The CMA has accepted commitments from ATG Media, the largest provider of online auction sites in the UK, to bring an end to practices which it considered hinders competition from rival bidding platforms (press release and decision here and here).

ATG’s Live Online Bidding (LOB) platforms cover a wide range of markets, including: antiques and art; industrial and insolvency; and construction and agricultural equipment.

LOB platforms are aggregators that host live auctions run by multiple auction houses. They aim to attract both individual bidders and auction houses to list live auctions. Traditionally live bidding was available only by attending in person or by telephone.

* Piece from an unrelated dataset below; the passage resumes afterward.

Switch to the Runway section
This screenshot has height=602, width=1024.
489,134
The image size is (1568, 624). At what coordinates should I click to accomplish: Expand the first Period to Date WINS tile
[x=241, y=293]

The CMA’s investigation began in November 2016 and focused on three practices:

  • obtaining exclusive deals with auction houses, so that they do not use other providers;
  • preventing auction houses getting a cheaper online bidding rate with other platforms through Most Favoured Nation clauses; and
  • preventing auction houses promoting or advertising rival live online bidding platforms in competition with ATG Media.

In order to bring the investigation to an end ATG has given the CMA legally binding commitments under the Competition Act 1998 to stop all three practices.

The CMA’s Annual Plan 2017/18 (here) stresses the importance of digital markets in its enforcement priorities: “Online aspects of markets have become a major focus of our work, as many industries have become more digital in how they trade, raising important questions of policy and law.”

Online platforms (particularly those with market power) are likely to face increased scrutiny as competition authorities across the world focus ever more of their resources on the digital economy.